The operation parameter must be one of :
- source1: Use source1 without modification
- source2: Use source2 without modification
- modulate: Multiply source1 and source2 together.
- modulate_x2: Multiply source1 and source2 together, then by 2 (brightening).
- modulate_x4: Multiply source1 and source2 together, then by 4 (brightening).
- add: Add source1 and source2 together.
- add_signed: Add source1 and source2 then subtract 0.5.
- add_smooth: Add source1 and source2, subtract the product
- subtract: Subtract source2 from source1
- blend_diffuse_alpha: Use interpolated alpha value from vertices to scale source1, then add source2 scaled by (1-alpha).
- blend_texture_alpha: As blend_diffuse_alpha but use alpha from texture
- blend_current_alpha: As blend_diffuse_alpha but use current alpha from previous stages (same as blend_diffuse_alpha for first layer)
- blend_manual: As blend_diffuse_alpha, but use a constant manual alpha value specified in manual
- dotproduct: The dot product of source1 and source2
- blend_diffuse_colour: Use interpolated color value from vertices to scale source1, then add source2 scaled by (1-colour).

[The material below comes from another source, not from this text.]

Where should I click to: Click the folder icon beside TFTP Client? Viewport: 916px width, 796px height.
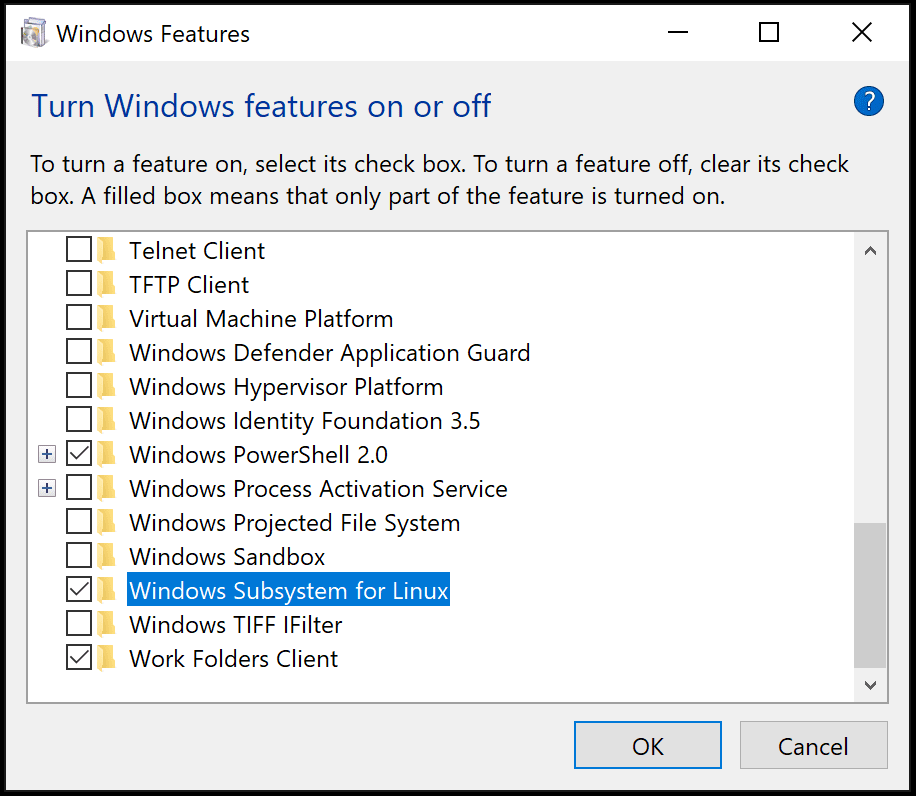pyautogui.click(x=105, y=284)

The source1 and source2 parameters must be one of:
- src_current: The color as built up from previous stages.
- src_texture: The color derived from the texture assigned to this layer.
- src_diffuse: The interpolated diffuse color from the vertices (same as 'src_current' for first layer).
- src_specular: The interpolated specular color from the vertices.
- src_manual: The manual colour specified at the end of the command.
For example 'modulate' takes the color results of the previous layer, and multiplies them with the new texture being applied. Bear in mind that colours are RGB values from 0.0-1.0 so multiplying them together will result in values in the same range, 'tinted' by the multiply. Note however that a straight multiply normally has the effect of darkening the textures - for this reason there are brightening operations like modulate_x2. Note that because of the limitations on some underlying APIs (Direct3D included) the 'texture' argument can only be used as the first argument, not the second.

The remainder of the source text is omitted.